◆ **ABOUT THIS EXERCISE**: Below are records with pictures. Reproduce exactly the lines from the line with "Activate the ColorZilla eyedropper extension" to the line with "The image size is (350, 232).", inclusive, and leave each picture out.

◆ **DATA FOR REVIEW**:

····················

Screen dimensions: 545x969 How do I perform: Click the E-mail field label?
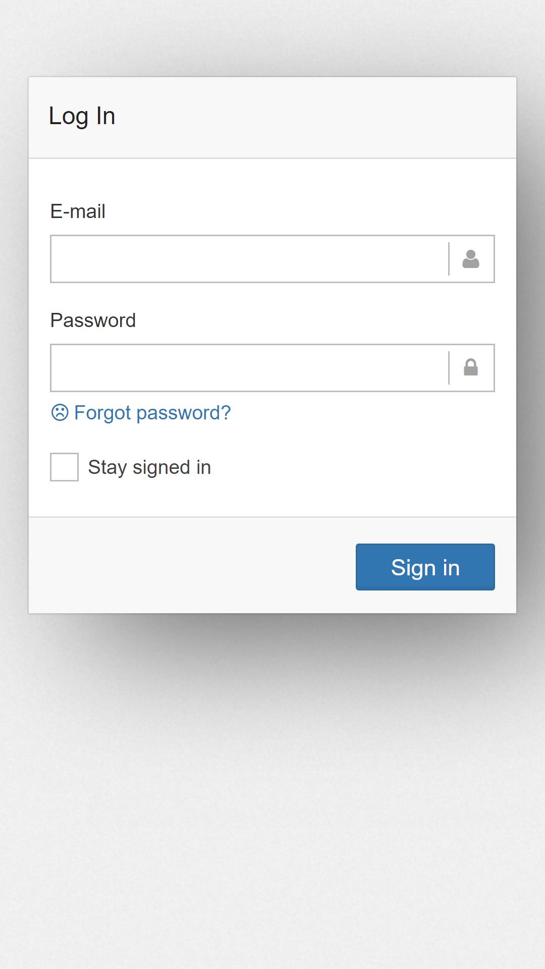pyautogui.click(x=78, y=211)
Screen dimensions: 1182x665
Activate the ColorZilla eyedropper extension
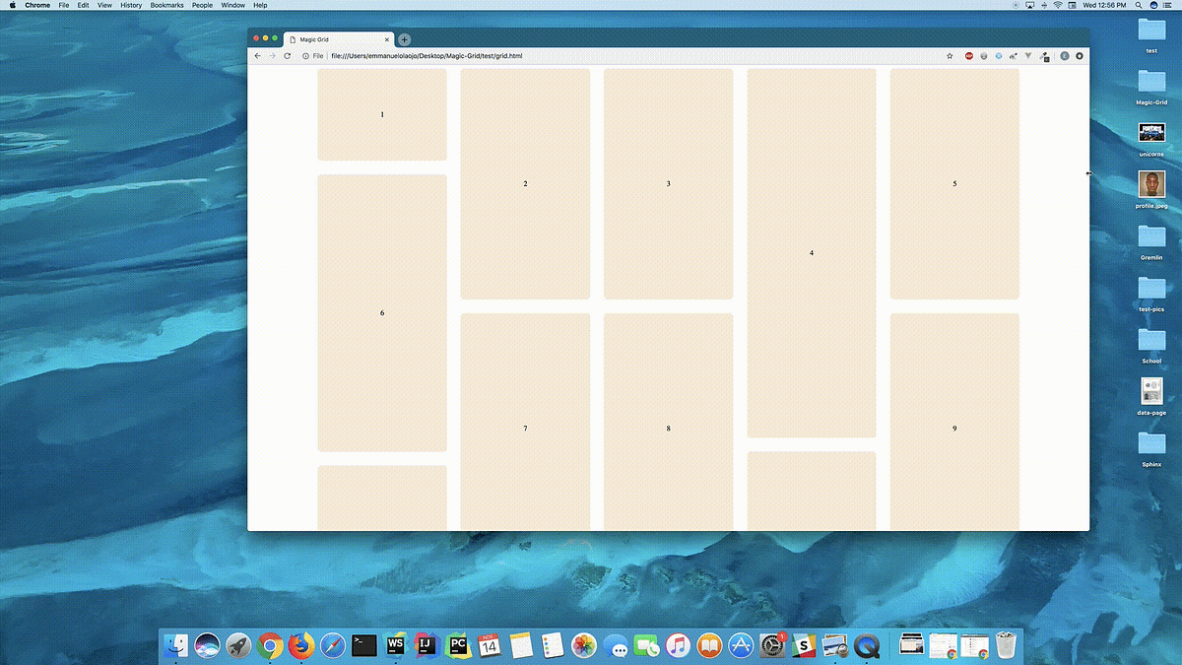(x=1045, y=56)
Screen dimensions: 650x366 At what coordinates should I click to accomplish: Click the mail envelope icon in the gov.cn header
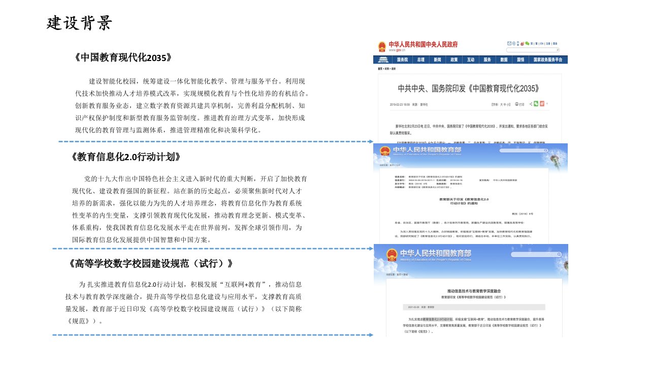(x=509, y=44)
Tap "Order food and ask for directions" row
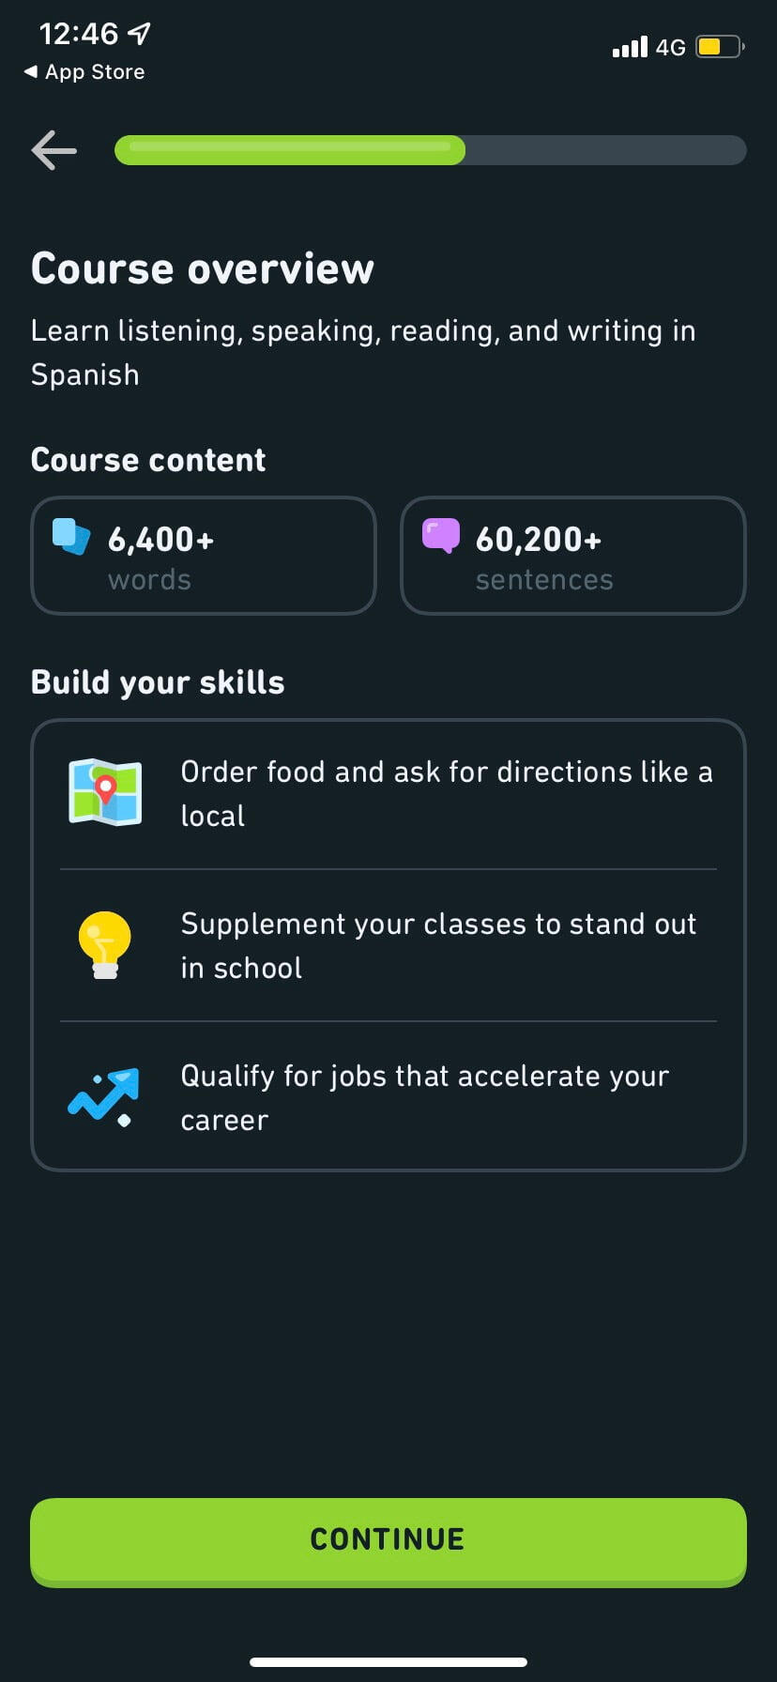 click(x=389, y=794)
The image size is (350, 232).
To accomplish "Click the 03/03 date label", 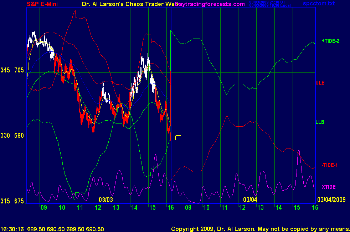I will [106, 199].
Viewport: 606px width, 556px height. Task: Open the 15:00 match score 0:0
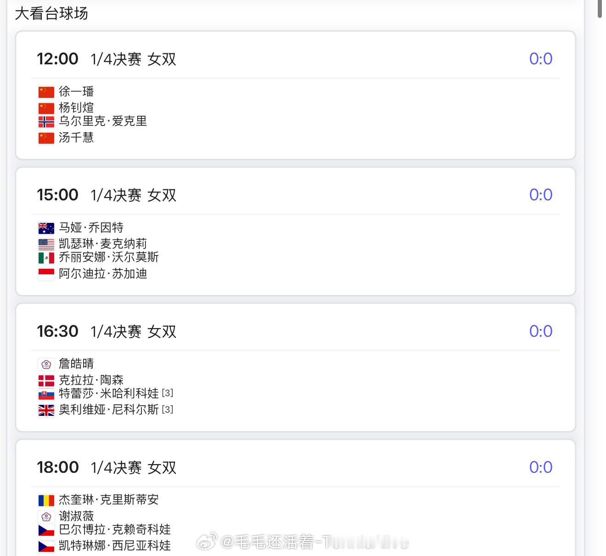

····················

◆ **RESULT**:
Activate the ColorZilla eyedropper extension
(x=1045, y=56)
Screen dimensions: 650x366 At what coordinates should I click to accomplish: Click the mail envelope icon in the gov.cn header
(x=509, y=44)
Tap "Order food and ask for directions" row
 click(x=389, y=794)
The image size is (350, 232).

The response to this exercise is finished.